In The Know

August’s top stories from the business travel press

We identify the most pertinent news stories from the corporate travel press and offer our analysis of what this means for businesses. Think of it as your travel cheat-sheet for staying in the know! Not necessarily the headline grabbers, here are four articles we've found interesting and what they could mean for your travel programme.

GOV.UK - Covid Testing Centres Sanctioned by Government

82 companies – which make up around 18% listed as offering day 2 and day 8 tests – face being removed from the GOV.UK list if they advertise misleading prices.

GOV.UK to be updated to reflect true cost of travel tests this week.

57 companies to be removed as they no longer exist or do not provide a relevant testing service.

Regular spot checks will be introduced to ensure prices are accurate and providers are legitimate.


Our Analysis & Recommendations
  • Don’t rely on the Government approved list as there has been problems with supply as well as pricing.
  • Leverage your TMC to secure the most reliable providers.

McKinsey & Company - Public Transport

COVID-19 lockdown restrictions clearly had an impact on lifestyles and commuting patterns in 2020. Many people stopped traveling to work completely. People who relied on private cars, as well as those who used public transport, actually increased their use of private cars, even as the overall number of trips dipped (Exhibit 2). And in some cities, staff shortages and declining revenue from lower passenger usage led to reductions in service frequencies to avoid fare increases.


Our Analysis & Recommendations

In European, Asian and Pacific continents there is little need for travellers to continue with private car use, we recommend returning to public transport friendly policy rules. Where private car use, set a policy for use of electric/hybrid vechiles and/or consider using fleet contracts for frequent travellers, while having strict 20-45p per mile fuel allowances.

BTN - Delta partners with Thalys to offer 'Air + Rail'

Delta Air Lines has partnered with high-speed rail supplier Thalys to provide passengers flying to Amsterdam connections to Brussels and Antwerp.

Travelers booking through Delta’s direct channels who have Brussels or Antwerp as a destination will see Delta’s new “Air+Rail” package, which can be booked in the same manner as a flight. Travelers then can use their ticket confirmation to get their boarding pass for the rail segment through the AccesRail website or pick up their ticket at the train station window upon arrival.


Our Analysis & Recommendations

As a result of publicly funded bail outs, many mainland European airlines have had to reduce or in some cases, totally remove domestic flights in place for high speed rail.

This should be viewed as a positive as it not only reduces carbon footprint, the traveller can book a ticket encompassing ground transportation (rail and coach) all in one air ticket with all the protection of flexibility and ease of use in terms of automatic luggage transfer.

My recommendation is to search for the specific town you wish to travel into rather than airport code to access such fares.

BTN - Supplier Negotiations for SMEs

Procuring travel as a small- or midsize enterprise even in the most stable times can be a bit of a tricky proposition.
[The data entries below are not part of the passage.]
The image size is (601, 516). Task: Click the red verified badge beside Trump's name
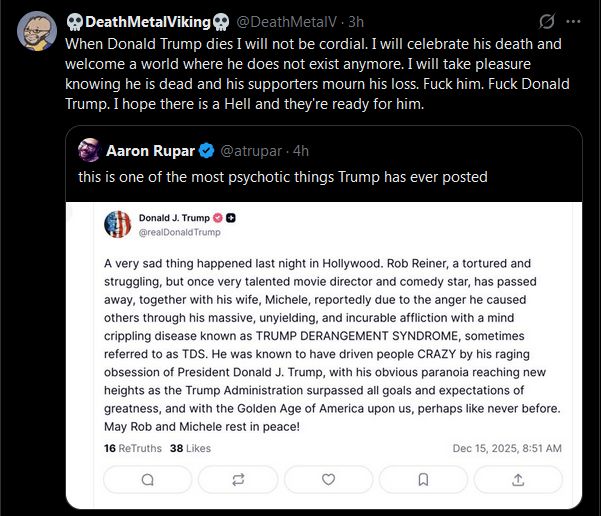coord(218,217)
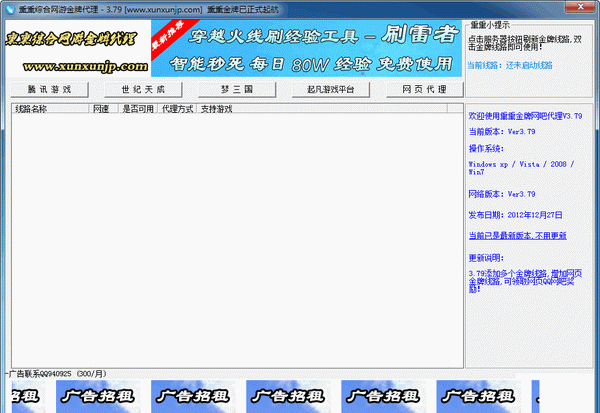Image resolution: width=600 pixels, height=413 pixels.
Task: Open the xunxunjp.com logo banner
Action: 77,49
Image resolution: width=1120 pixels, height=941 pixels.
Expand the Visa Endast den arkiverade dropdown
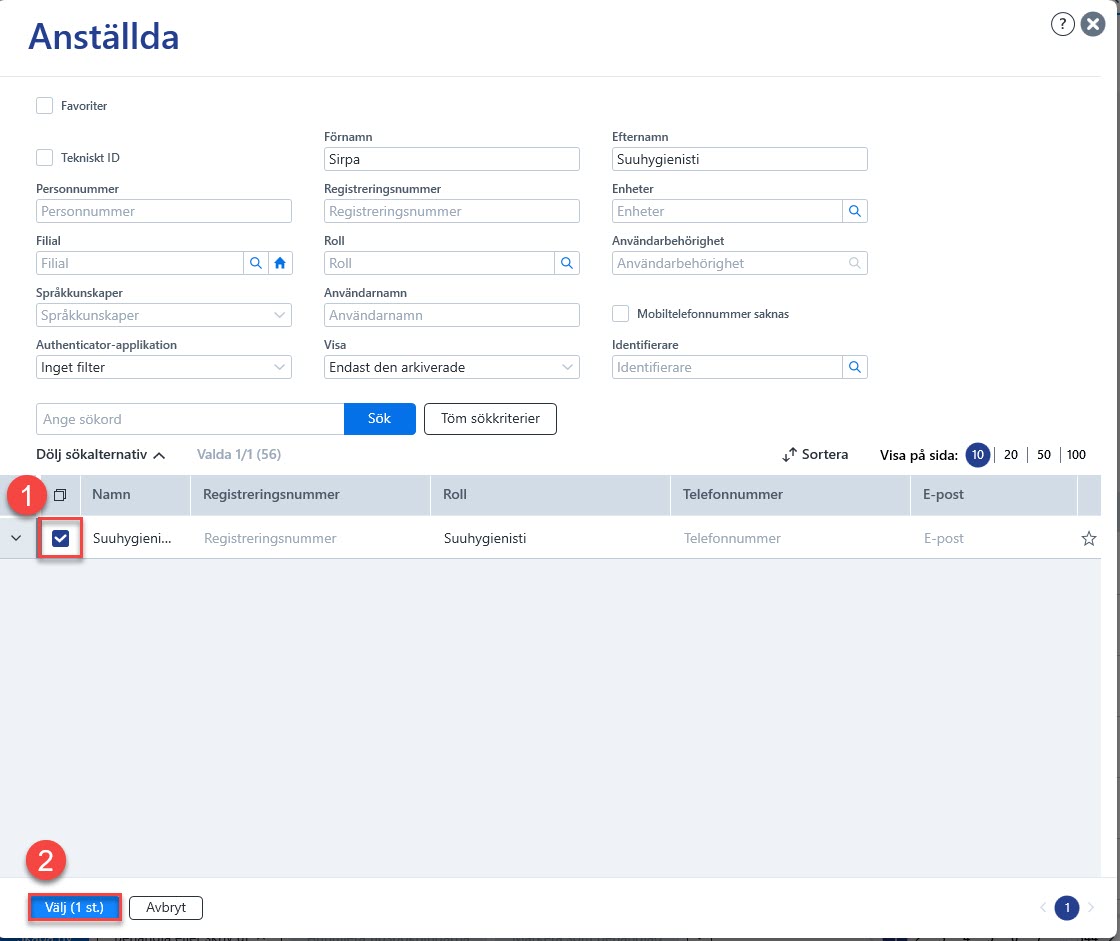pos(451,367)
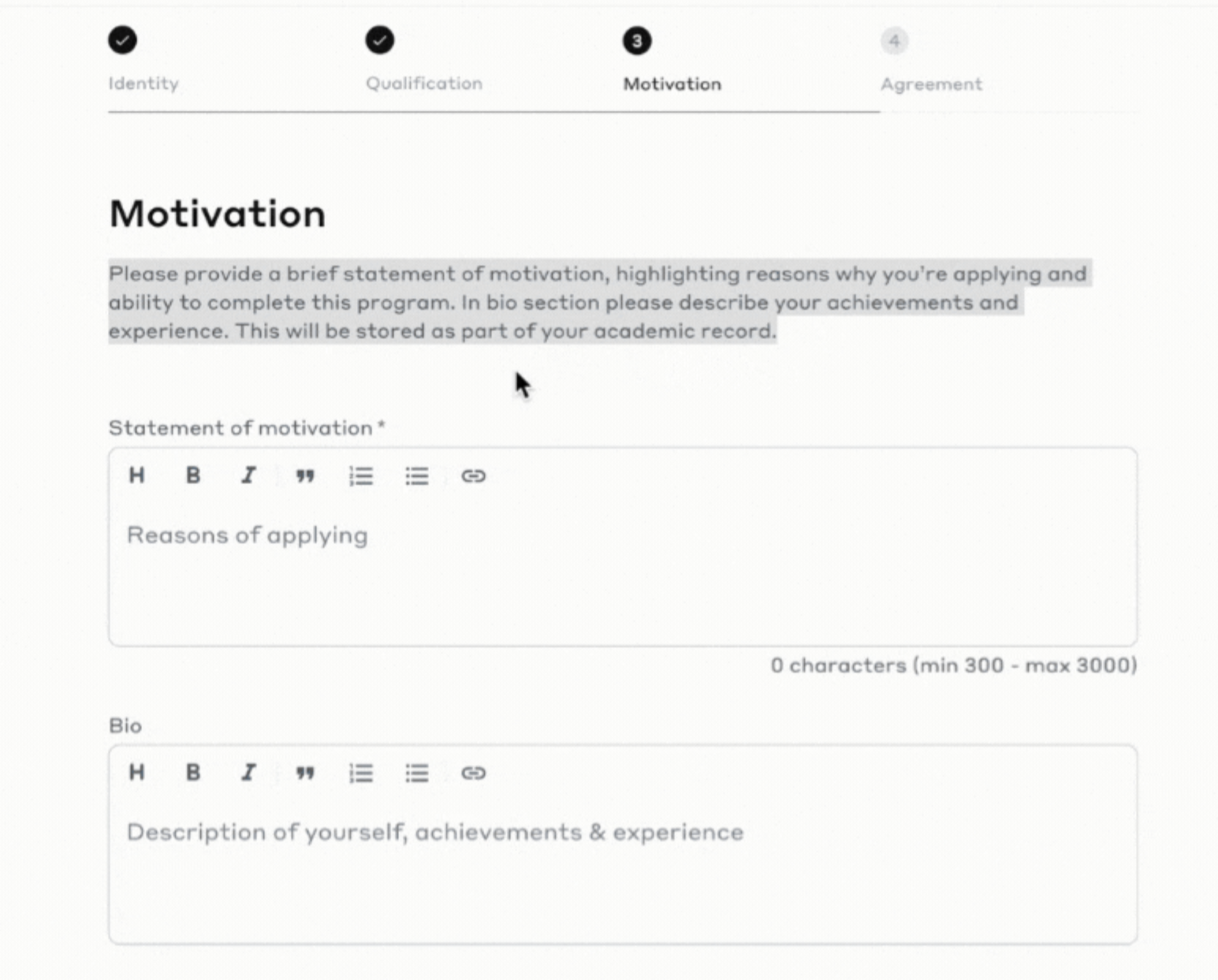
Task: Open the Agreement step
Action: [930, 84]
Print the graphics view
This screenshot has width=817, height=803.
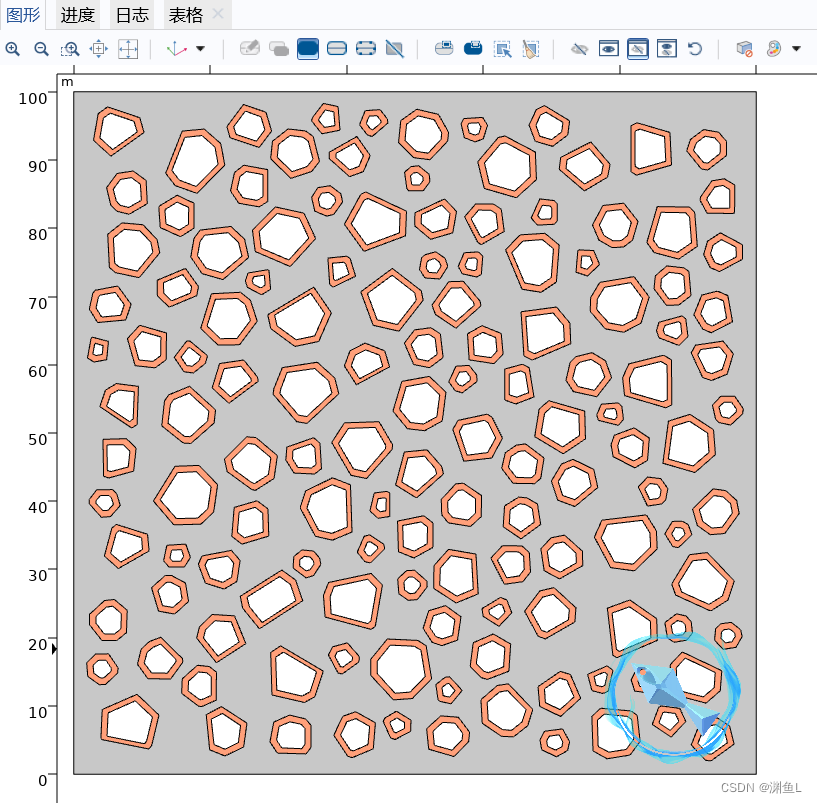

Companies of this size don’t always have the scale to drive global, countrywide or chainwide deals and often must closely analyze their travel patterns and history to be able to weigh the prospect of a negotiated deal versus the utility of a supplier’s standard program for SMEs.

Attempting to negotiate a volume- or share-based contract for 2022 could prove thorny, especially considering a covid variant could well jeopardize, for example, airlines’ network expansion plans.

There’s enough uncertainty that some SMEs for 2022 will roll over 2021 contracts (themselves in some cases rolled over from 2020), rely on rates negotiated by their travel management companies or avail themselves of suppliers’ dedicated SME rate programs in lieu of a full-on contractual negotiation.


Our Analysis & Recommendations

It’s natural to think a discounted corporate deal with a supplier is the ideal, but it’s seldom the case for SMEs. Remember for every corporate contract you procure, is a corporate contract you have to dedicate resouces to manage.

Firstly consider whether you have the experience to negotiate with suppliers, redundancies meant travel functions were seconded to other departments, therefore outsourcing this function to a specialist would provide the skill to benefit a return on investment.

Also assess your organizations’ back-to-office plans and whether they will affect Covid-era travel restrictions and policies. i.e. what departments are travelling, to what level and whether home working has replaced / closed offices.

It is very unlikely you an SME will meet the threshold for tailored discounted air fares, So leverage the standard business programs offered by most major airlines that include discounts, upgrades and other perks, while discussing with travel management companies how to dovetail theiir negotiated air rates that corporate clients often can use.

In terms of hotel, occupancy levels in major cities are not expected to return until 2022 at the earliest, I would recommend using your TMC’s preferred rate programme unless you can offer 200 room nights or more.